Greetings Class of '53. Hope 2006 is going great for all! Everyone I have talked with sounds terrific. Thanks for the news.

I had a nice chat with Joe Murry who lives in Bremerton. I told him he sounded so young! He said he was! Joe is retired and he and Phyllis are doing fine.

Arline Shulmier Daniel lives just a block from Lincoln High. She said she didn’t get far from Lincoln. Arline is retired after working 17 years at a medical laboratory. I told her she sounded great and we agreed that Lincoln grads will just never get old. All our class members had and have such great and positive attitudes.

Our Totem II Editor Ginny Munn '56, passed along some news from Larry Bigham. Larry reported that after almost 20 years as a cab dispatcher in Seattle he was now retired and living in Loma, Montana - population about 80, not counting buffalo, horses and other animals. I found Loma on the map and it looks almost as remote and exciting as Mountain Home, Arkansas where I live! I tried to call Larry to learn more but have not heard from him at this writing.

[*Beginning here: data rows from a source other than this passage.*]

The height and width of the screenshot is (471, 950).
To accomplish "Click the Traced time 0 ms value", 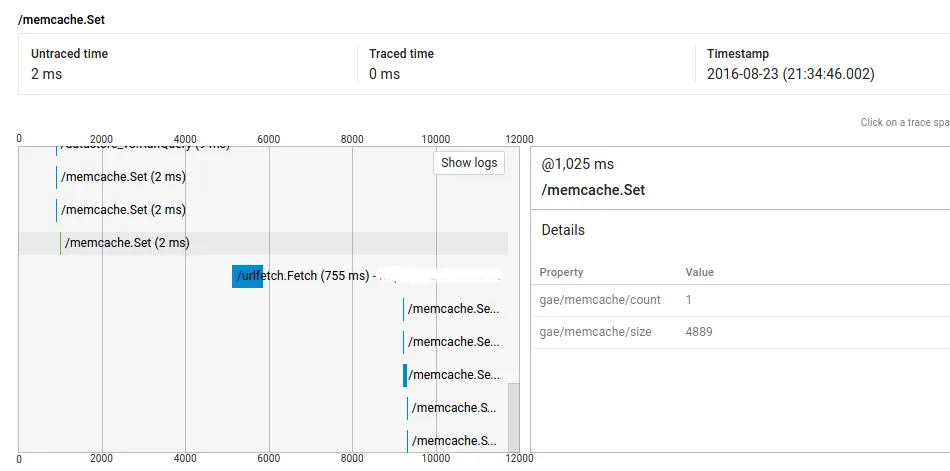I will [384, 74].
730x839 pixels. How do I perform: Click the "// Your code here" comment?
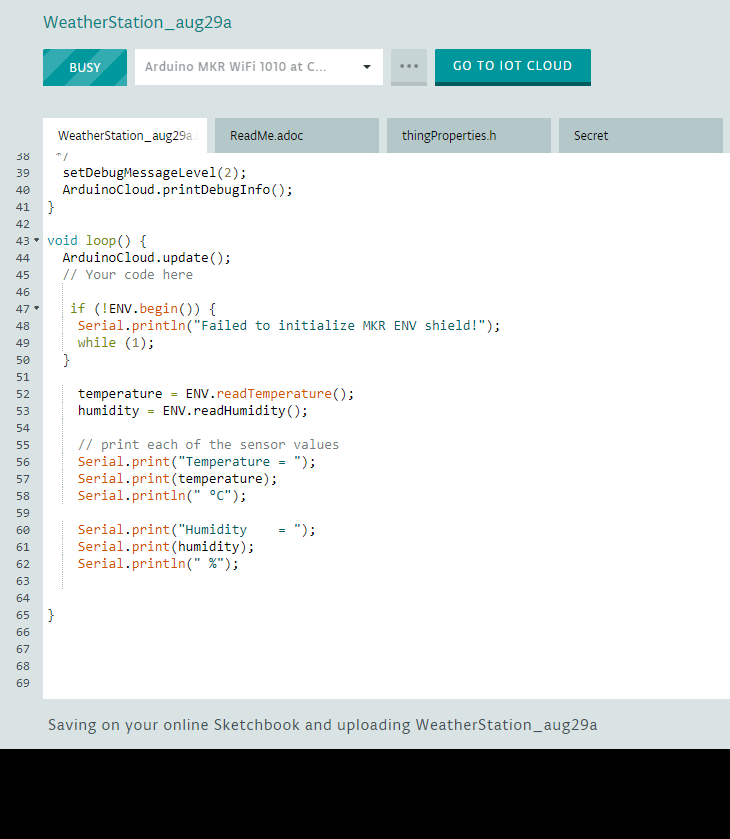(127, 275)
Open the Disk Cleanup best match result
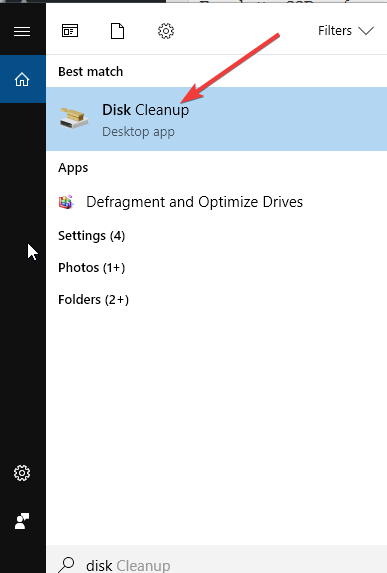Screen dimensions: 387x573 (216, 119)
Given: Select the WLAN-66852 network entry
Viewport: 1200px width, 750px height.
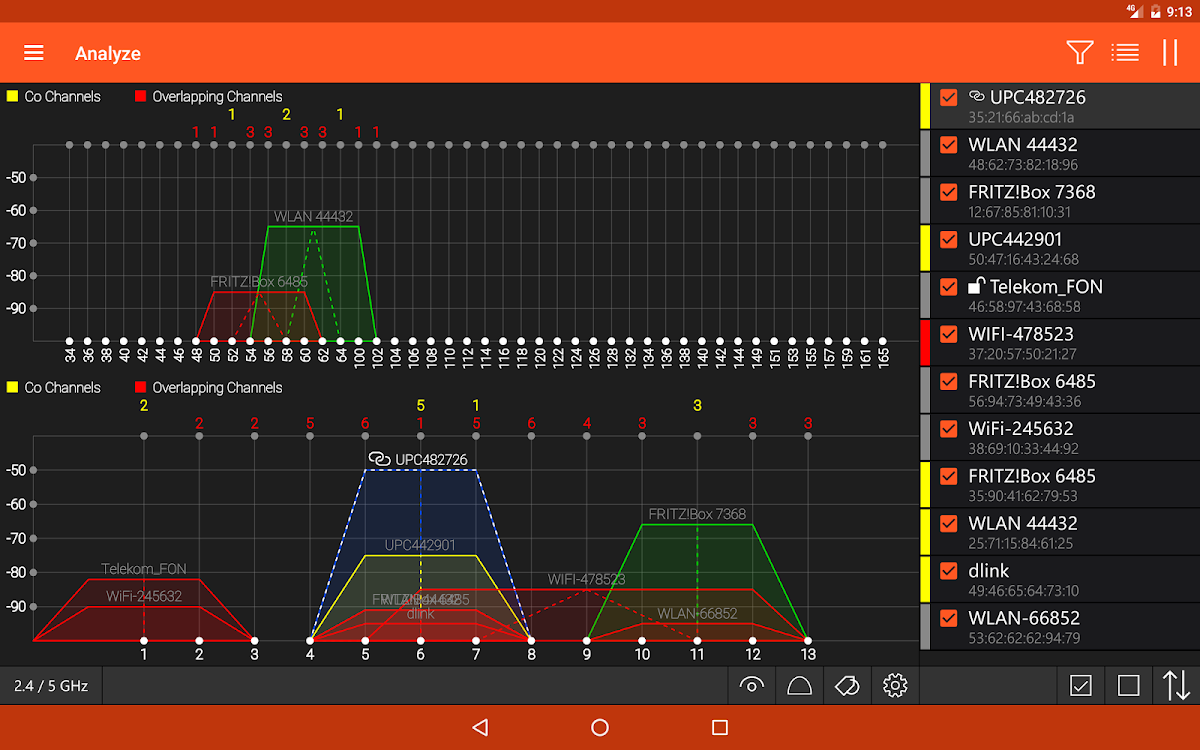Looking at the screenshot, I should pos(1060,627).
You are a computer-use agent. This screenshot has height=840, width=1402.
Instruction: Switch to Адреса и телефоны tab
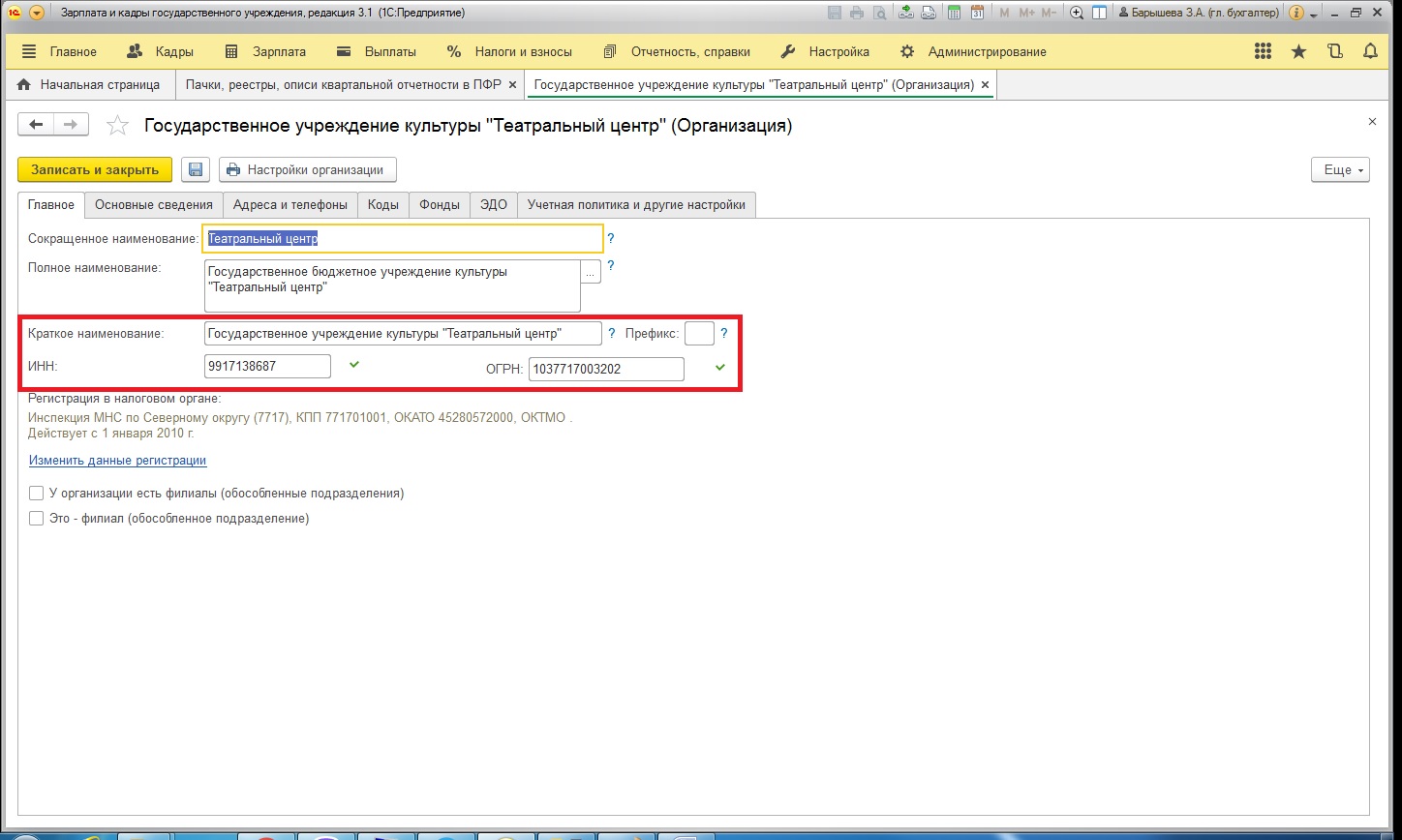(290, 205)
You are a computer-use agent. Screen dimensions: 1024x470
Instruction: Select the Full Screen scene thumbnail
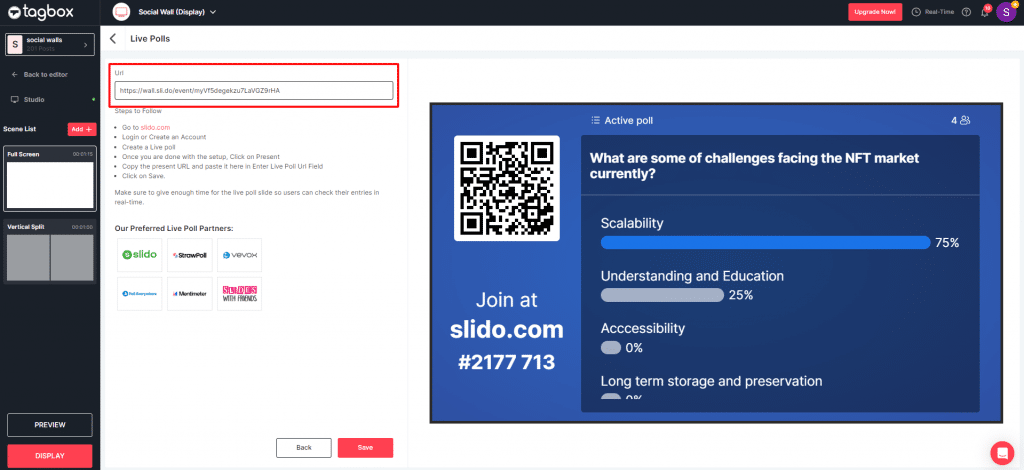[x=50, y=184]
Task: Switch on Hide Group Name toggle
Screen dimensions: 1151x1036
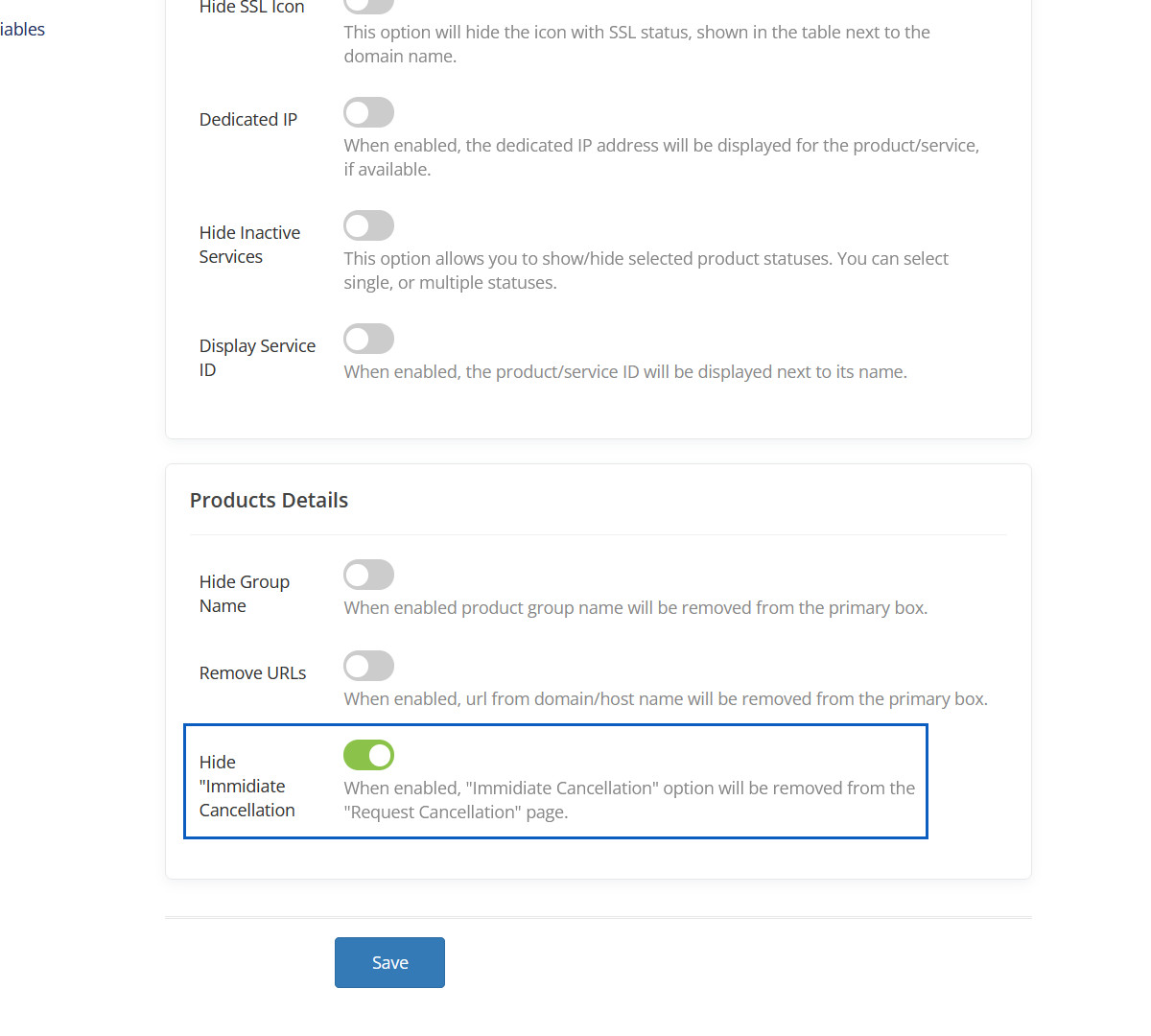Action: coord(368,575)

I called Claudia Benedict Wagner who was not home but I visited with her husband Joe. They retired from the Chicago area where Joe taught at Northern Illinois University. They now live in Port Townsend. Their three adult children all live nearby in the Northwest.

I talked with Miles Yanick, of Bainbridge Island. He promises to send a newsy email; more from Miles next time.

Some sad news; Joyce Polasik Hoppe died 12/31/05. She had lived in Shoreline, WA.

Here in the Ozarks we WERE looking forward to springtime, having had mostly summer heat until this week. Then overnight the temperature went from 75 plus degrees to today's 14 degree HIGH with 6 inches of snow. My husband, Lyndel, and I are looking forward to touring Portugal, Spain, and Morocco next month. FADIMA (me) was invited to provide belly dancing and other entertainment for a SHRINER installation dinner here in Mountain Home. There were about 120 Shriners and spouses from all over the state - lots of fun. Please keep me posted on your news! Thanks much!